We do not need to create the front end right now, we should do this in a future PR.

If the person reading this has any comments/concerns/feedback please let us know!

birtony · 2021-02-10T18:41:19Z

Thanks for summarizing, @chrispinkney! I thought we are going to pull the displayName from Telescope SSO (fullName) at first as well? Also, another question that crossed my mind is what email address are we going to use to create a Firebase account? Should it be yours @humphd?

humphd · 2021-02-10T18:43:50Z

I think isFlagged is probably better language than isDisabled.

Should we have a github key, and then it can have sub-fields?

github: {
  username: 'humphd',
  avatarUrl: 'https://avatars.githubusercontent.com/u/427398?u=faca4e4a8e16d7f7fc61fc9fd185df1671cb9adf&v=4'
}

And we can add more as we go if necessary.

chrispinkney · 2021-02-10T18:47:18Z

@birtony Yeah I believe he said he'll be the admin for the DB. Also displayName will be as specified by the user, so maybe we'll set it to firstName + lastName initially and allow the user to change it after?

@humphd Awesome feedback, agreed. I'll change it up.

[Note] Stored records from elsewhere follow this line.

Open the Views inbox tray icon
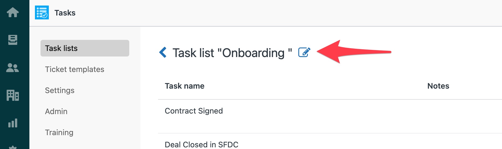Image resolution: width=502 pixels, height=149 pixels. click(x=13, y=40)
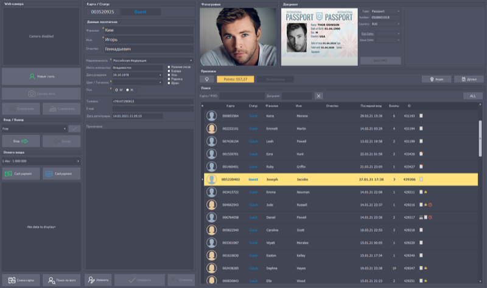Select the Ж gender radio button
The width and height of the screenshot is (487, 288).
(127, 90)
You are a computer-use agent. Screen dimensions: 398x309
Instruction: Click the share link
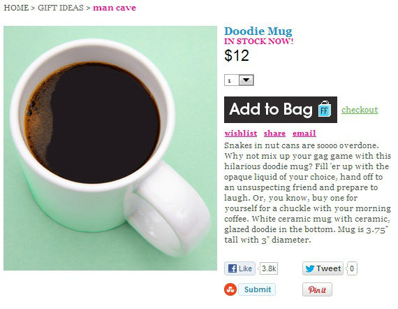coord(274,133)
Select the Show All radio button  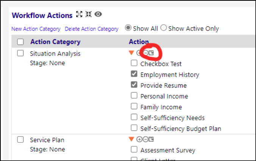click(128, 28)
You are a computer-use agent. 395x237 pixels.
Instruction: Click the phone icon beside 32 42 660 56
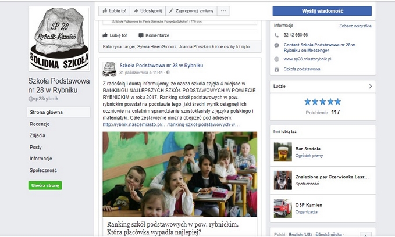[x=276, y=35]
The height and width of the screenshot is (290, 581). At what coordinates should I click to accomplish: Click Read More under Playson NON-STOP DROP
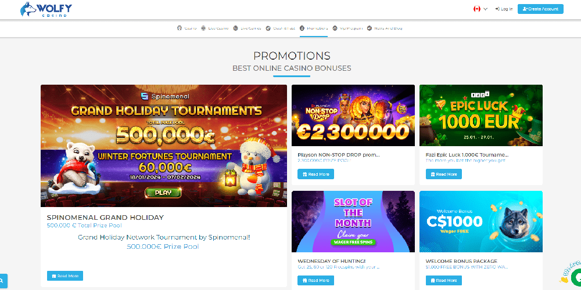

I'm not too sure about how we'd get the GitHub Avatar URL + other info (maybe wait until Mo's GH PR is up and toy around with it then?), so maybe something like:

github: {
    username: <as specified by user>,
    avatarUrl: <to be updated by GH microservice, defaulted to empty string>
}

What do you think?

humphd · 2021-02-10T19:14:49Z

The GitHub API will let us get the following info for a user, based on their username:

{
  "login": "octocat",
  "id": 1,
  "node_id": "MDQ6VXNlcjE=",
  "avatar_url": "https://github.com/images/error/octocat_happy.gif",
  "gravatar_id": "",
  "url": "https://api.github.com/users/octocat",
  "html_url": "https://github.com/octocat",
  "followers_url": "https://api.github.com/users/octocat/followers",
  "following_url": "https://api.github.com/users/octocat/following{/other_user}",
  "gists_url": "https://api.github.com/users/octocat/gists{/gist_id}",
  "starred_url": "https://api.github.com/users/octocat/starred{/owner}{/repo}",
  "subscriptions_url": "https://api.github.com/users/octocat/subscriptions",
  "organizations_url": "https://api.github.com/users/octocat/orgs",
  "repos_url": "https://api.github.com/users/octocat/repos",
  "events_url": "https://api.github.com/users/octocat/events{/privacy}",
  "received_events_url": "https://api.github.com/users/octocat/received_events",
  "type": "User",
  "site_admin": false,
  "name": "monalisa octocat",
  "company": "GitHub",
  "blog": "https://github.com/blog",
  "location": "San Francisco",
  "email": "octocat@github.com",
  "hireable": false,
  "bio": "There once was...",
  "twitter_username": "monatheoctocat",
  "public_repos": 2,
  "public_gists": 1,
  "followers": 20,
  "following": 0,
  "created_at": "2008-01-14T04:33:35Z",
  "updated_at": "2008-01-14T04:33:35Z"
}

This info could be collected in the browser before submitting the data to the User web service and/or the User web service could get it based on the username. cc @Metropass

chrispinkney · 2021-02-10T19:25:48Z

Hm I'm not too sure what the better approach for this is. If it's just a simple get request then yeah the frontend could pull the avatar url for us with some sort of hook tied to a submit button pretty easily I imagine, which is then saved to the db along with the username. This way the GH microservice could leverage the username specified by the user and pull the service's required info based on the username as specified by the user.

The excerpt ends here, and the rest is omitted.